How to Say No
Have you heard the phrase “When you want something done ask a busy person to do it?” That’s why people come to you. They know you can do it, get it done correctly and in a quick, orderly fashion. If you’re overwhelmed and can’t do it, here are a few ways to say “no” without losing your job or the respect you’ve earned.
I’ve always lived by the phrase, “If it’s not beyond a reasonable request, there’s no reason why you can’t”. I like to say yes because I feel like I’m a kind, agreeable person who doesn’t want to hurt feelings, miss out on an opportunity or be perceived as uncooperative but sometimes you just can’t and if you can’t, say you can’t.
When your boss comes to you and asks you to do something last minute because someone isn’t able to meet a deadline but you’re already swamped, your boss may not be aware of just how swamped you are. Tell your boss, “Unfortunately, I don’t have the time to help with all of it, but I can do part of it if someone can help me.” Be firm but polite when saying no. Your boss will understand that you’re sympathetic to their situation; they know you’re swamped, but you’re happy to assist if there’s someone else who can split the work. If this happens a lot, make them aware. Tell them you can help, but then ask if after so and so comes back if it’s OK to chat about putting a plan in place in case of last minute emergencies or vacation.
If you’re asked to do something you know you can do, but aren’t sure if you have the time, ask if you can get back to them that way you can look at your schedule and work ahead if you need to. It also gives you time to do the “yes versus stress” test. By saying yes, how much extra stress are you putting on yourself? How long is the time commitment? Is it a week so someone can go on vacation or is it going to be a long term commitment? If it’s just a week or two, that’s a no brainer, but if you know it’s going to be too much for you to handle and other things in your work or personal life will suffer say no, but ask for other ways to be of help. Then, don’t forget to follow up. If you have to say no and you’re asked why you can’t help, just a firm “it doesn’t fit with my schedule” should suffice.
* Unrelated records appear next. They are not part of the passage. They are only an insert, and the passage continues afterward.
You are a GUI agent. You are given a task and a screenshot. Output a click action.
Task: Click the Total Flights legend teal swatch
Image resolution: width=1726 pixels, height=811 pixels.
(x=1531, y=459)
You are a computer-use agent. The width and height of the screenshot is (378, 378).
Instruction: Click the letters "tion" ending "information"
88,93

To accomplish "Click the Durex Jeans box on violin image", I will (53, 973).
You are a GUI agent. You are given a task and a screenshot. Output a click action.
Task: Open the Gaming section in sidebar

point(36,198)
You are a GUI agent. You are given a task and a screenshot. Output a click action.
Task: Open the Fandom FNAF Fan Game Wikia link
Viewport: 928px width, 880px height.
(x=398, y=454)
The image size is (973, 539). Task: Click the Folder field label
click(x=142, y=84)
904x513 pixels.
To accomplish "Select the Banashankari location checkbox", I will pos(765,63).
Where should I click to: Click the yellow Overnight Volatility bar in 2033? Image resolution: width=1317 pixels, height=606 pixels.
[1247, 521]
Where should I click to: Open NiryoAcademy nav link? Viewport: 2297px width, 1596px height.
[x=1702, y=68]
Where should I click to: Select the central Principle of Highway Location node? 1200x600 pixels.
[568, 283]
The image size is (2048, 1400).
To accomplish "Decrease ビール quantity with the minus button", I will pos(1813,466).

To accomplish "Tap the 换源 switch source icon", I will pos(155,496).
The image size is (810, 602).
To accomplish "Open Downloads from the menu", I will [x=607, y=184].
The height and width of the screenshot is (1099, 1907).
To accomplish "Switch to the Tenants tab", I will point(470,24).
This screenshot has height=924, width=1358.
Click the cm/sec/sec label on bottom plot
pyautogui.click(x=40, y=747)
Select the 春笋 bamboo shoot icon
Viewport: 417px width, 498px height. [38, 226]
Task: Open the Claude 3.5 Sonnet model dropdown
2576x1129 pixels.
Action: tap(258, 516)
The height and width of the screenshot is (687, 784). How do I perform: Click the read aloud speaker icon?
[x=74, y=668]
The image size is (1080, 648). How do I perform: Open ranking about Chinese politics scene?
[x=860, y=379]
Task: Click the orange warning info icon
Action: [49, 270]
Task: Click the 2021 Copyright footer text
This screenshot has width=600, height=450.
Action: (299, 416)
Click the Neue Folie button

If you’re being asked to turn something around in an incredibly short amount of time and you know there’s no way you can get it done even though you know you’re the exact right person for the job, don’t push everything off until later and stay at work until 8pm to finish what you’ve already been assigned to do. Tell your supervisor that you’re happy to pitch in, but that you have other work that needs to be completed and you’re concerned that there isn’t enough time to get both projects done. If you’re honest with your boss, one of three things may happen: They’ll assign it to someone else, they’ll team you up with someone else, or they’ll be flexible with deadlines so you can get everything done.
We all have to do things we don’t like to do. It’s a part of life; so when you’re asked, just grin and bear it. If it’s an unreasonable request or you’re being asked to do something that makes you uneasy, you don’t have to agree to do it, no matter where the request comes from.
However you say no, make sure you’re honest about why you can’t, but don’t be defensive or angry about why you can’t.